Rua Estácio de Sá, 66 – Chácara das Pedras, Porto Alegre, RS


Rua Estácio de Sá, 66 – Chácara das Pedras, Porto Alegre, RS



Meus pais me disseram, e a certidão de nascimento dá fé, que eu nasci no Hospital Beneficência Portuguesa, na segunda metade da década de 1960. E desde esse tempo até mais ou menos a metade de 1974, eu vivi na Rua Estácio de Sá, número 66, bairro Chácara das Pedras, em Porto Alegre.

Foi ali que, como se diz, “me dei por gente”, ou seja, foi ali que me dei conta de minha própria existência. Claro que a criança que saiu dali com sete anos de idade não tinha sólidas reflexões a respeito da vida. Apenas são dali as primeiras impressões de estar no mundo. É ali o lugar das primeiras lembranças.

Morávamos numa casa de madeira, cor de laranja, alugada. Eram quatro peças: dois quartos, uma sala e uma cozinha. Não havia banheiro. Havia uma latrina no fundo do pátio que chamávamos de patente.

Morávamos ali meu pai, pedreiro, minha mãe, “dona de casa”, minha irmã, que trabalhava como secretária, meu avô materno, que eu imagino que era aposentado, e minha avó materna, que também se ocupava de tarefas da casa. Quando nasci, minha irmã estava saindo da adolescência.

Nas minhas lembranças dessa primeira infância. Havia muitas outras crianças naquela vizinhança, e eu me lembro principalmente dos meninos. Havia o Paulinho, que era irmão da Salete. Havia o Maurício, que era irmão da Cristina, que tinha o apelido de Toco. Havia também os gêmeos, cujos nomes não me lembro, e que também viviam um pouco mais acima na rua. E havia dois irmãos negros, cujos nomes também não me lembro.

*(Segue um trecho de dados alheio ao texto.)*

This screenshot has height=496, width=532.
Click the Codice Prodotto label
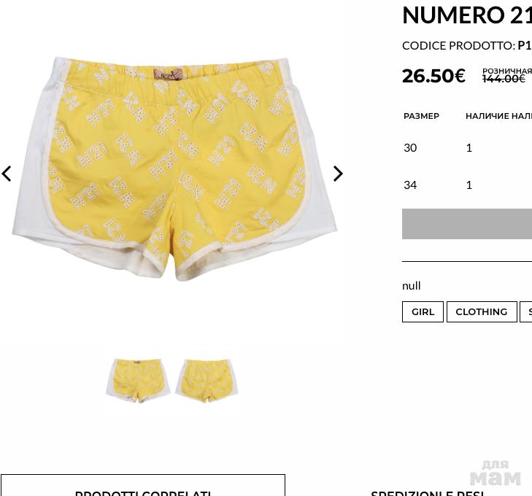coord(459,45)
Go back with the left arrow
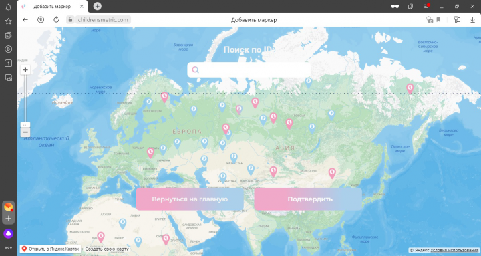This screenshot has width=481, height=256. 25,20
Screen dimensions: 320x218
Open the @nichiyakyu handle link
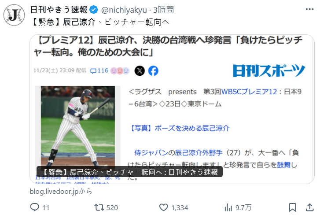pyautogui.click(x=124, y=10)
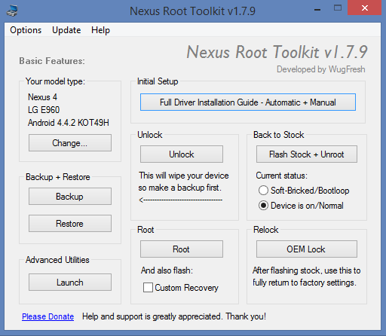Close the Nexus Root Toolkit window
This screenshot has width=386, height=336.
click(365, 8)
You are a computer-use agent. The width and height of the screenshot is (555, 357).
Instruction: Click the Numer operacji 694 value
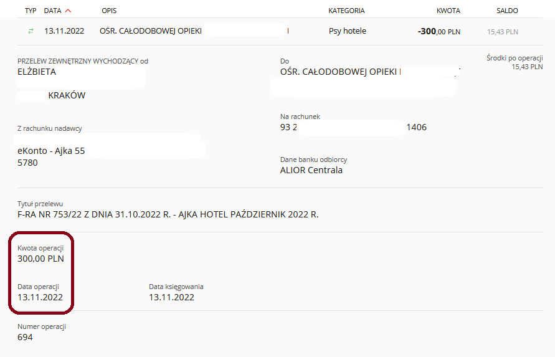click(25, 337)
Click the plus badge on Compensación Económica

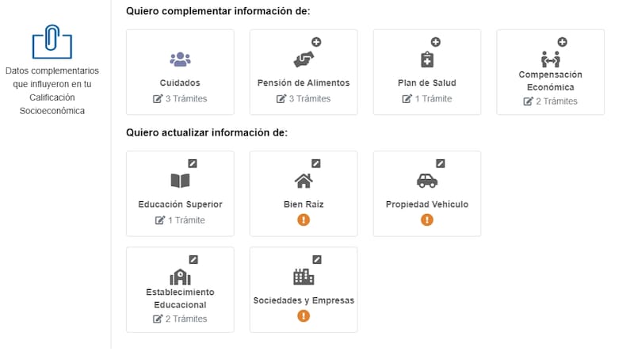563,41
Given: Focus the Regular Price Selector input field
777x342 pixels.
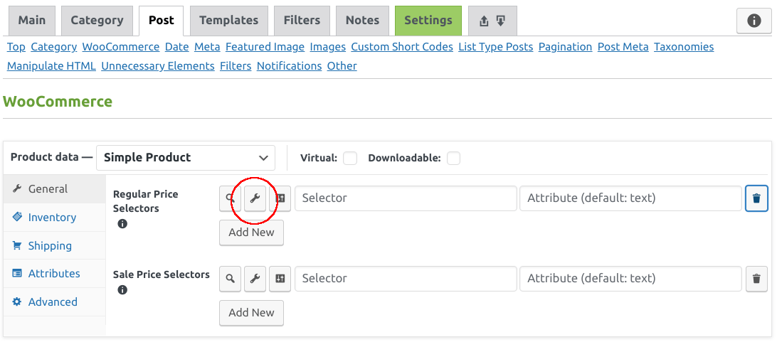Looking at the screenshot, I should (x=406, y=198).

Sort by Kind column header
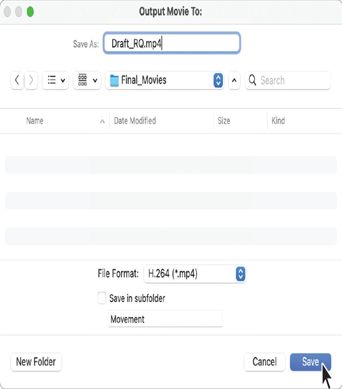click(x=278, y=121)
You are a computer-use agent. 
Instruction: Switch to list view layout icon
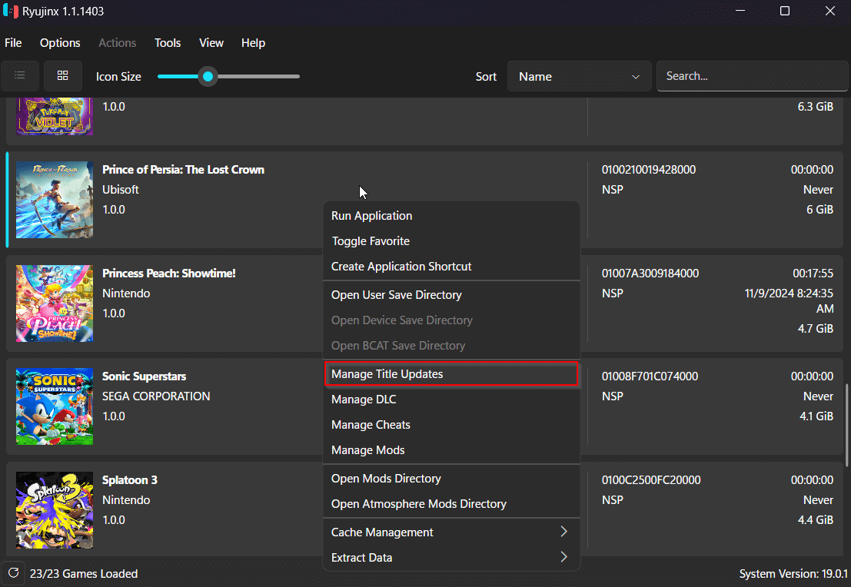pos(19,76)
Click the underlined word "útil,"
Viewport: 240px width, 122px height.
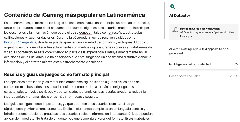(x=131, y=114)
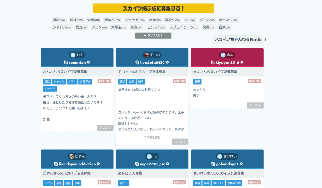Click スカイプ掲示板に募集する！ button
This screenshot has height=188, width=322.
pyautogui.click(x=153, y=8)
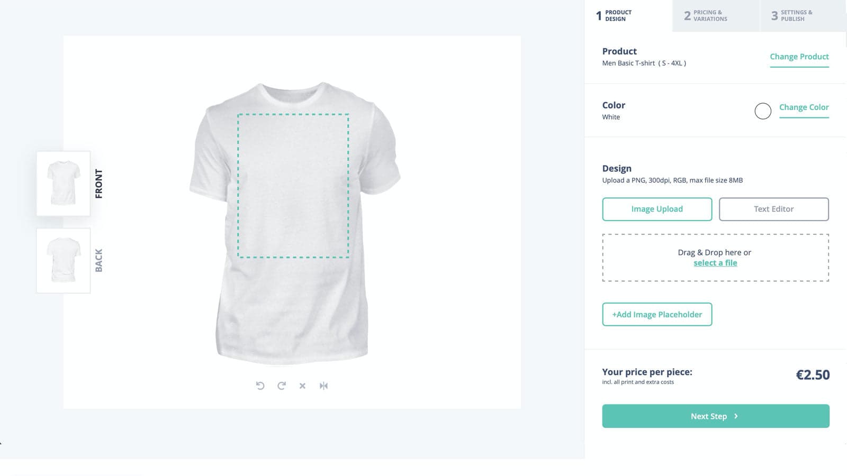Screen dimensions: 847x476
Task: Click the +Add Image Placeholder button
Action: 657,314
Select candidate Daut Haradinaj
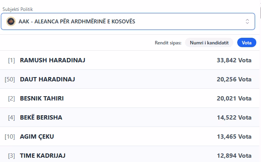 click(x=48, y=79)
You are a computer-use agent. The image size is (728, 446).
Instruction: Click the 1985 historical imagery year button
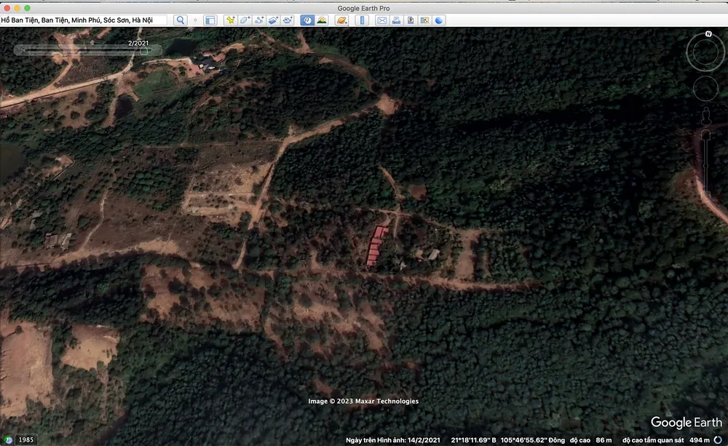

E obviamente a brincadeira que movia as crianças dali, como a maior parte das crianças do Brasil, quiçá do mundo, era o jogo de bola. Então o jogo de bola fez parte dessa infância. E pelo que posso me lembrar eram bolas de plástico ou de borracha. Bolas de couro eram um luxo caro no início da década de 1970.

A Rua Estácio de Sá é uma sucessão de aclives e declives. A primeira quadra, onde morávamos, era uma ladeira, a partir da esquina da Rua José Gertum. Assim, no jogo de bola havia um time que atacava ladeira acima, e outro que atacava ladeira abaixo. Para os primeiros era sempre árduo alcançar o gol. Para os segundos a dificuldade era controlar a bola, e evitar que ela fugisse ladeira abaixo. As goleiras eram marcadas com pedras ou pedaços de tijolos, o que fosse encontrado primeiro. Para ambos os times valia “fazer tabela” com os muros das casas. Mas se a bola corresse para o meio da rua, parava-se o jogo. Era lateral.

Nem só de bola eram as brincadeiras. Carrinhos de plástico para os meninos, e bonecas para as poucas meninas também fazia parte.

Acho que o pai do Paulinho era aeroviário da Varig. Naquele tempo isso era uma grande coisa. Um dia, deve ter sido num Natal, ou num Dia da Criança, o Paulinho ganhou de presente um “Autorama Fittipaldi”. Uau! Que brinquedo! Controlar aquelas “baratinhas de corrida” era máximo! Pena que eu só podia brincar quando o Paulinho montava a pista e me convidava para ir à casa dele. Parecia muito pouco!

No ano em que eu ia completar 8 anos de idade, minha família se mudou. Meu mundo caiu. Na prática perdi todos os meus amigos.

Era o primeiro ano que eu estava matriculado na escola, o Grupo Escolar Chácara das Pedras, que ficava a algumas quadras da Rua Estácio de Sá. A mudança foi na metade do ano escolar.
No segundo semestre, eu tinha que caminhar mais que o dobro do caminho, até a Vila Bom Jesus, para onde havíamos nos mudado.

Um dia, depois da escola, no final da tarde. Resolvi ficar na minha vizinhança e brincar até o anoitecer. Isso me valeu muitas preocupações por parte da minha mãe, e uma surra com rabicho de ferro. Provavelmente a pior surra da minha infância. Quem mandou deixar a mãe preocupada?

Na Rua Estácio de Sá, no bairro Chácara das Pedras, em Porto Alegre, me descobri gente. Ali vivi os dias mais felizes de minha infância.





I: 07/06/2011, D: 24/10/2011, R: 13/01/2011.